Reputation: 1790
I am reading records from a Log table. The table currently has 260,000 records with 8 columns. This is the code via EF6.
using (var ctx = new DbEntities())
{
ctx.Configuration.ProxyCreationEnabled = false;
ctx.Configuration.AutoDetectChangesEnabled = false;
ctx.Configuration.LazyLoadingEnabled = false;
Stopwatch sw = Stopwatch.StartNew();
var k = ctx.Logs.Where(l => l.ApplicationId == id && l.Level <= 3 && (l.Dat == 20160514 ||l.Dat == 20160513 ) ).ToList();
sw.Stop();
}
The above take 7-8 seconds to return 2213 rows. Running the equivalent on SSMS tales less than a second.
I have tried also running the query as
ctx.Logs.SqlQuery("SELECT * FROM Log WITH(NOLOCK) WHERE ApplicationId = 4 and Level <= 3 and (Dat = 20160513 or Dat = 20160514)").AsNoTracking().ToList();
This also takes ~7 seconds
I have 2 non-clustered keys one which is just ApplicationId DESC and the other is ApplicationId DESC, Dat DESC, Level ASC.
Activity monitor never shows load on the database.
This seems like a long time for a query of this size. Or are my expectations just skewed?
Can anyone see something that im doing wrong?
Note* Sql sits on an Azure VM with 4 cores and 8gb memory of which it gets 3gb
Note* I am now aware that I should not have called my column Level
EDIT
the following is from the EF6 Log
SELECT
[Extent1].[LogId] AS [LogId],
[Extent1].[ApplicationId] AS [ApplicationId],
[Extent1].[Type] AS [Type],
[Extent1].[Source] AS [Source],
[Extent1].[Message] AS [Message],
[Extent1].[LogTime] AS [LogTime],
[Extent1].[Level] AS [Level],
[Extent1].[Dat] AS [Dat]
FROM [dbo].[Log] AS [Extent1]
WHERE ([Extent1].[ApplicationId] = @p__linq__0) AND ([Extent1].[Level] <= 3) AND ([Extent1].[Dat] IN (20160514,20160513))
-- p__linq__0: '2648' (Type = Int32, IsNullable = false)
-- Executing at 5/14/2016 8:38:38 PM -04:00
-- Completed in 101 ms with result: SqlDataReader
It would seem the query is quite fast. So why so slow to ToList()?
Upvotes: 3
Views: 1974
Reputation: 1795
on sql management studio execute the same query
after the execution click on "show execution plan" button
read what is the problem in the report. if needed execute the fix adding missing index..
Upvotes: 0
Reputation: 1790
After some trial and error I found I can cut the time it takes by at least half.
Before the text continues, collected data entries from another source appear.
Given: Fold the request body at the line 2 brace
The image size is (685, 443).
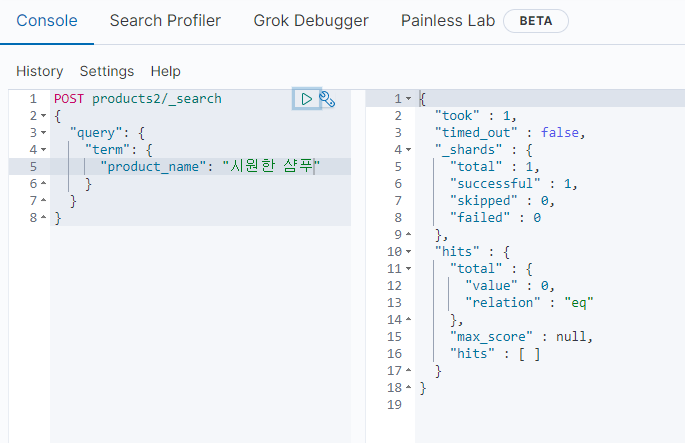Looking at the screenshot, I should tap(43, 116).
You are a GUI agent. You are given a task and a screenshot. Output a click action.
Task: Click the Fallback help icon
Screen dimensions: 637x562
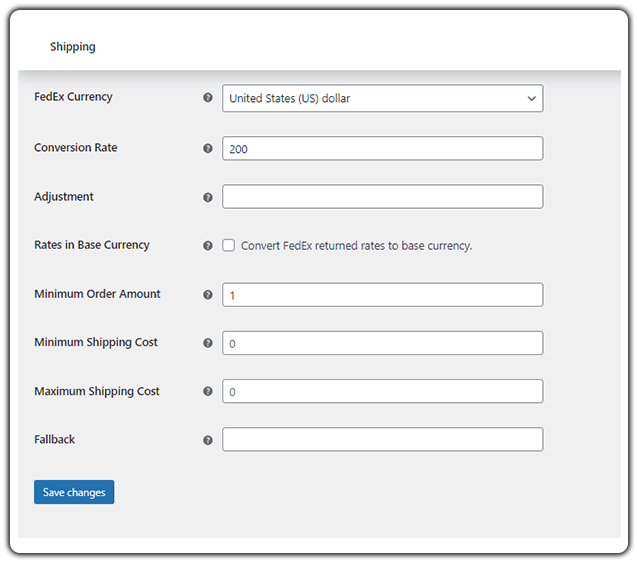(208, 440)
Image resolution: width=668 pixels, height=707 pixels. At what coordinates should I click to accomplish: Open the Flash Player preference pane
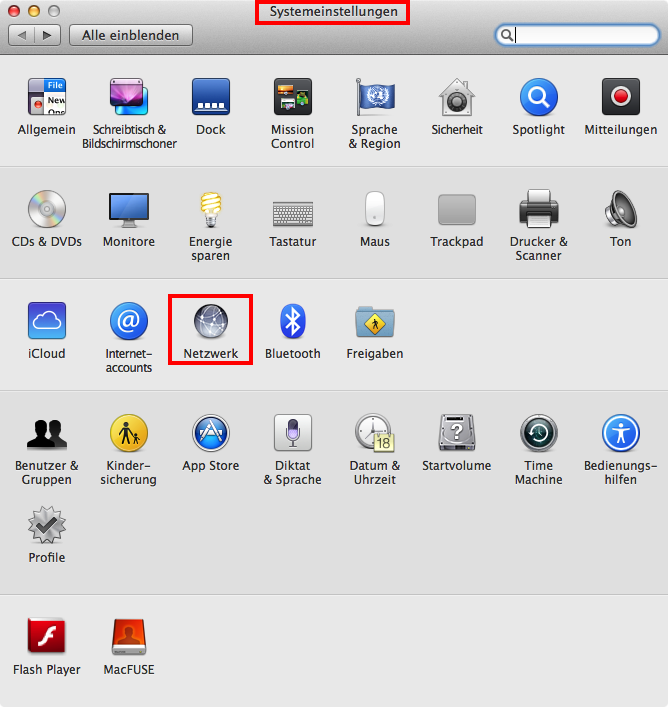(x=47, y=636)
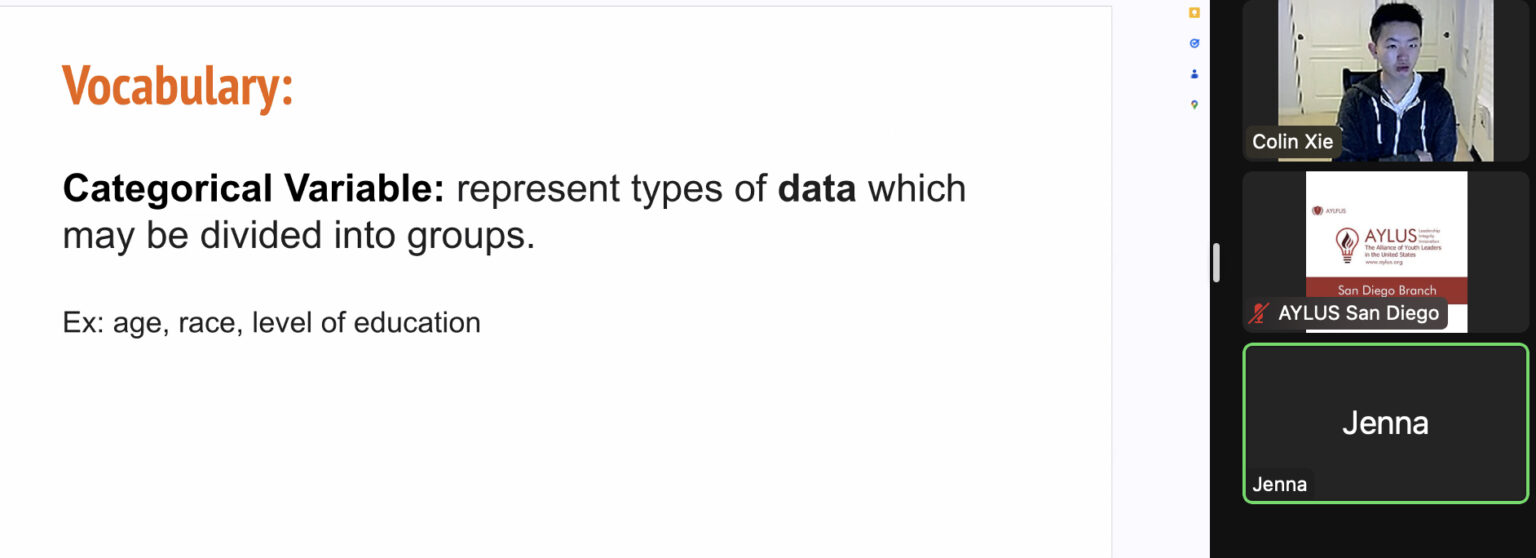Click the Vocabulary slide heading
Image resolution: width=1536 pixels, height=558 pixels.
click(178, 86)
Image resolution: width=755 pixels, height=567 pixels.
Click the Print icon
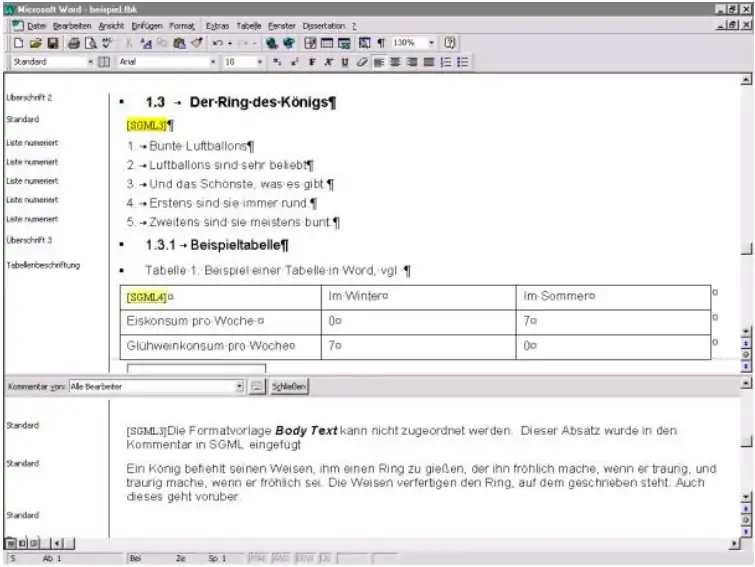[x=74, y=44]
By first making a Count() call, I can then break the request into multiple pieces and request by page in small increments.
So the same 2213 items now takes 3-4 seconds by making two calls in parallel at only 1000 each. 10,000 items used to take 60 seconds, with this approach its ~18 seconds.
async Task<List<Log>> GeLogs(int count, int pageSize, string search)
{
var pages = Math.Ceiling(count / s);
var tasks = new Task<List<Log>>[(int)pages];
for (int i = 0; i < pages; i++)
{
var page = i;
tasks[i] = Task.Run(() =>
{
using (var c = new DbEntities())
{
c.Configuration.ProxyCreationEnabled = false;
c.Configuration.AutoDetectChangesEnabled = false;
var query = c.Logs.SqlQuery("SELECT * FROM Log WITH(NOLOCK) " + search + string.Format("ORDER BY LogTime DESC OFFSET (({0} - 1) * {1}) ROWS FETCH NEXT {1} ROWS ONLY", page + 1, (int)s));
return query.ToList();
}
});
}
}
Going smaller than 1000 didnt seem to give better results.
Upvotes: 1
Reputation: 1052
EF has to map the result of the SQL into an object, this may involve reflection and the dynamic loading of a mapper to turn the SQL result into a list of logs
. If you're timing a single result, try executing the same thing within the same context a number of times. You will find that the per result execution time will decrease. This is because the mapper is already loaded and doesn't need to be retrieved.
I'm not an expert on EF, I just experimented with the same issue and found that the several seconds delay is only an issue for the first execution against the context.